News24

DRC doesn't rule out sending Ntaganda to ICC

2012-05-15 10:45

Kinshasa - The Democratic Republic of Congo said on Monday that it did not exclude transferring rebel leader Jean Bosco Ntaganda to the ICC, where he is wanted for alleged war crimes committed in 2006.

"It is not excluded but it depends on the decision taken by our judges," government spokesperson Lambert Mende told AFP.

"He will be judged according to our laws, and it is our justice that will determine if he should be extradited or not."

Ntaganda, dubbed the "Terminator", has been sought for years by the International Criminal Court accused of using child soldiers.

But Kinshasa has always refused to give him up, countering that Ntaganda had integrated into the national army along with his CNDP rebels under a 2009 peace deal, and that his cooperation was needed to stabilise the war-ravaged east.

However, the tone changed when a group of several hundred National Congress for the Defence of the People (CNDP) loyalists defected in April and began attacking army troops in Nord-Kivu.

DR Congo President Joseph Kabila consequently warned that any officers, be it Ntaganda or anyone else who commit further acts of disobedience, would be arrested and tried.

New charges

"For all others who have been extradited, it is always Congolese justice that had given a favourable opinion, and we had executed the transfer," Mende said, referring to Thomas Lubanga, a former militia chief who was found guilty in March of using child soldiers in a bloody conflict.

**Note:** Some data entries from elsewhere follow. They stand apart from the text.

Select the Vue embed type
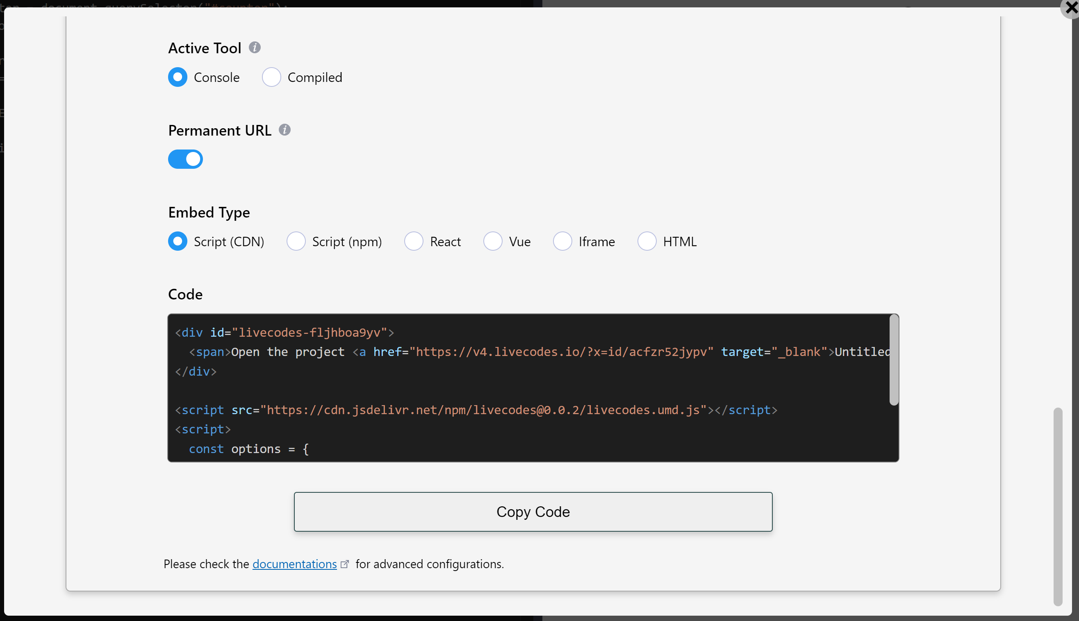(x=493, y=241)
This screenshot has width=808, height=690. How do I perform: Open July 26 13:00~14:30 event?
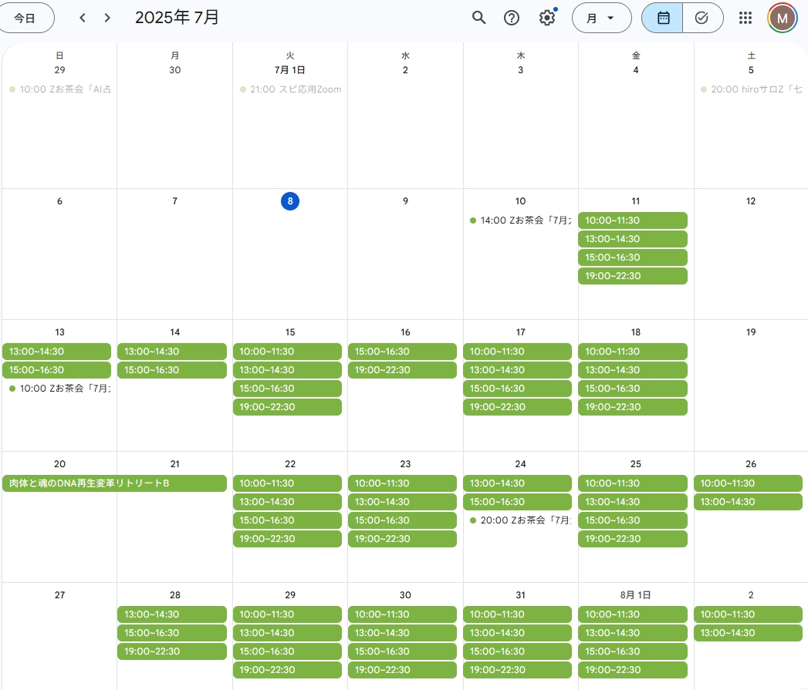(747, 502)
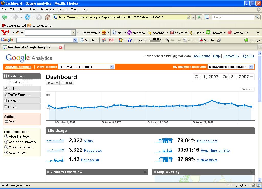The width and height of the screenshot is (262, 189).
Task: Click the Latest Headlines feed icon
Action: point(29,25)
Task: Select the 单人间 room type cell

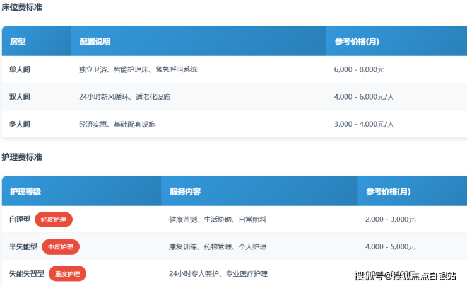Action: coord(20,69)
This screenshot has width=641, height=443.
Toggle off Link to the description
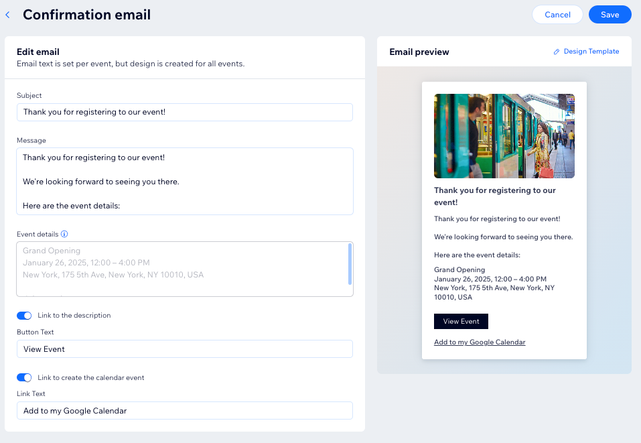(24, 316)
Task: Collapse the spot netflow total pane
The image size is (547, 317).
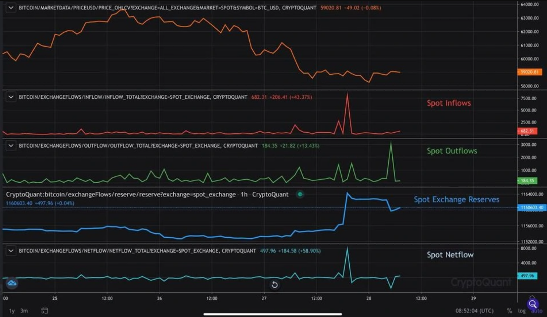Action: [x=11, y=251]
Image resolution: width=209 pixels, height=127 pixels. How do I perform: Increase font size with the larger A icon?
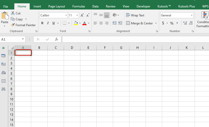tap(82, 15)
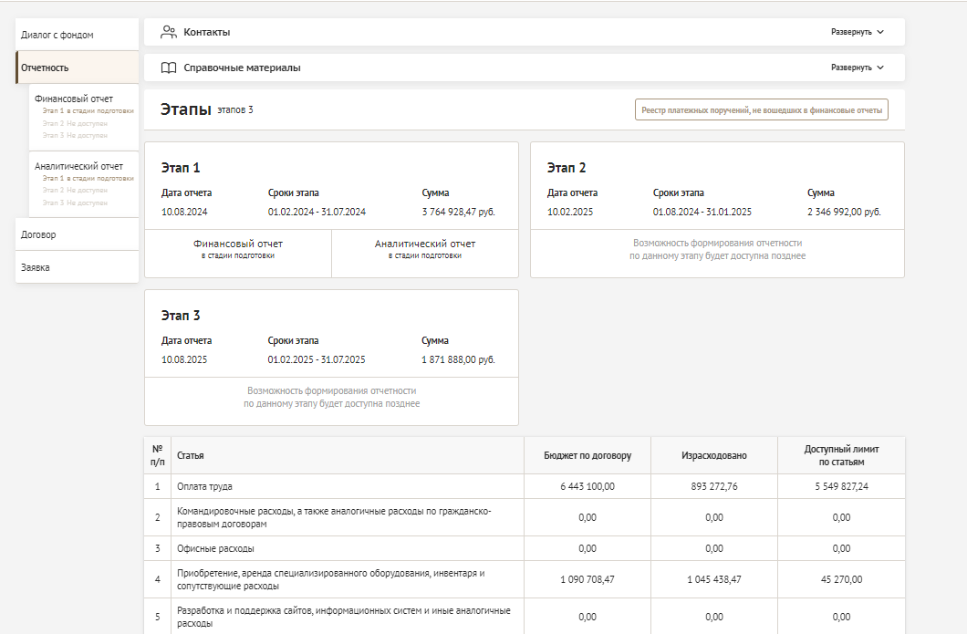Viewport: 967px width, 634px height.
Task: Select the Офисные расходы table row
Action: click(215, 548)
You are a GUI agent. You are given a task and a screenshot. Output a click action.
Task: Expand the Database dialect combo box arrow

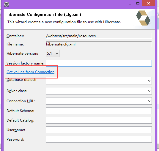pos(149,81)
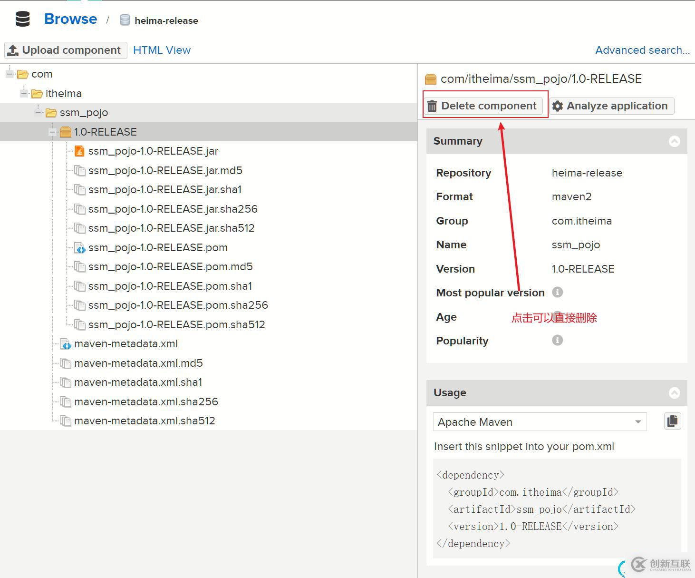Click the ssm_pojo-1.0-RELEASE.jar file icon
695x578 pixels.
80,151
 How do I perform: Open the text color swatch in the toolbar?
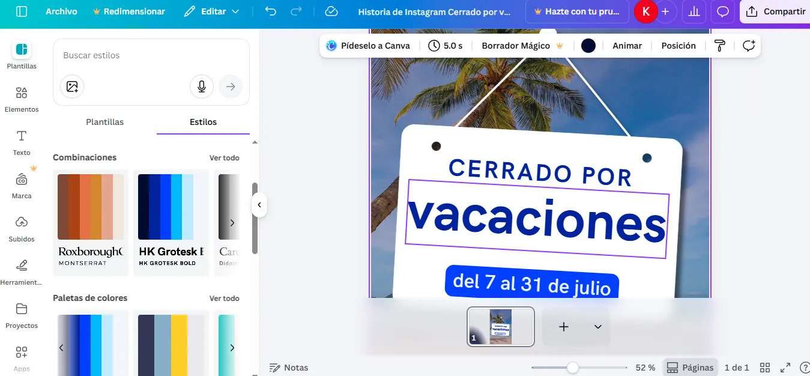tap(588, 45)
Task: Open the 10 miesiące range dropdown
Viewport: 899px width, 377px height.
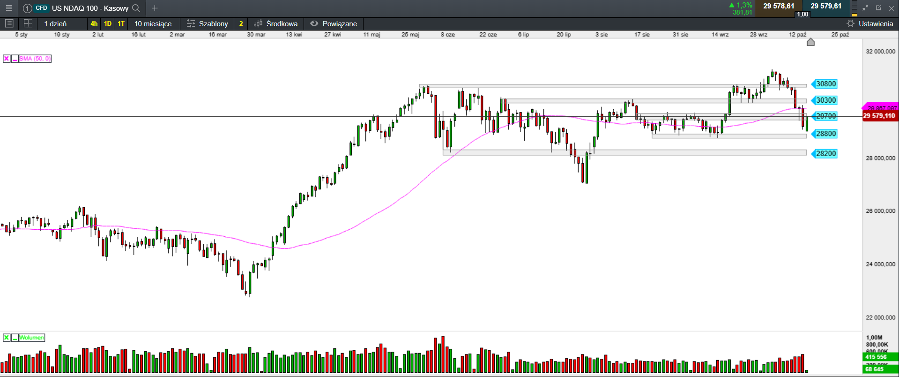Action: [153, 23]
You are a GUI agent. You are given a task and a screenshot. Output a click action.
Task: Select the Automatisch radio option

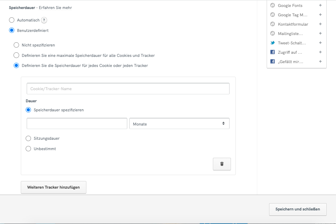(x=12, y=20)
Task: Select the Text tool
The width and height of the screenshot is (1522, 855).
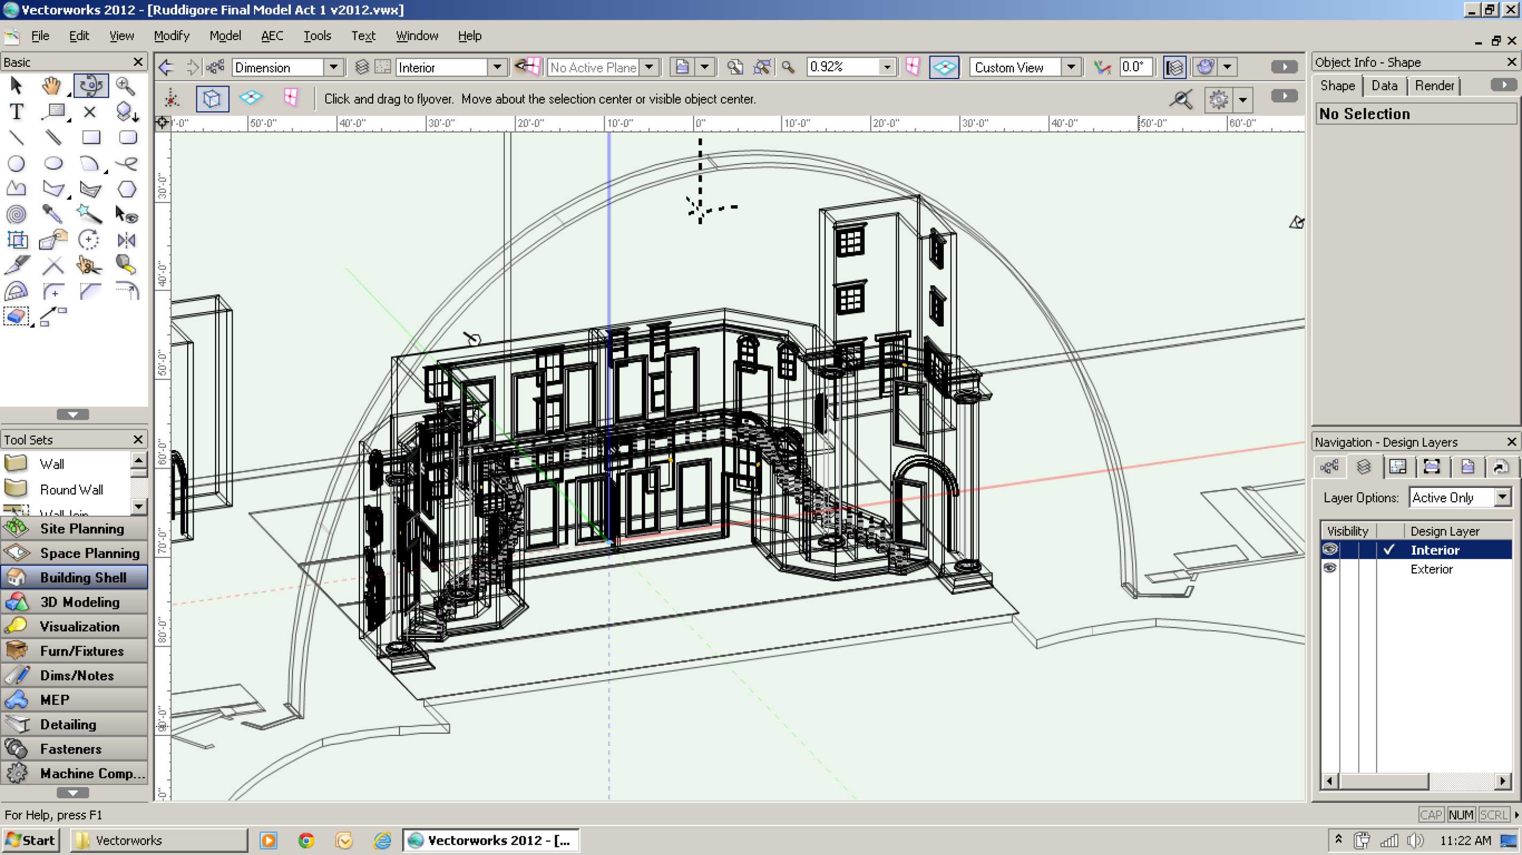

Mende said Kinshasa was also hunting Ntaganda over the recent clashes in Nord-Kivu between army troops and CNDP mutineers.

"We have our own grievances against the general Ntaganda, who was associated at one moment with the peace process and who has commited an act of felony, compounded by several blood crimes against both our army and civilians.

"We intend to catch him and try him in our country," he added.

Ntaganda has fled with his men close to the border with Rwanda, according to the army.

Earlier on Monday, ICC chief prosecutor Luis Moreno-Ocampo announced that he wanted to add new charges against Ntaganda, including crimes against humanity for murder, ethnic persecution, rape and sexual slavery.

He also sought war crimes charges for "intentional attacks" against civilians that led to murder, rape, sexual slavery and pillaging.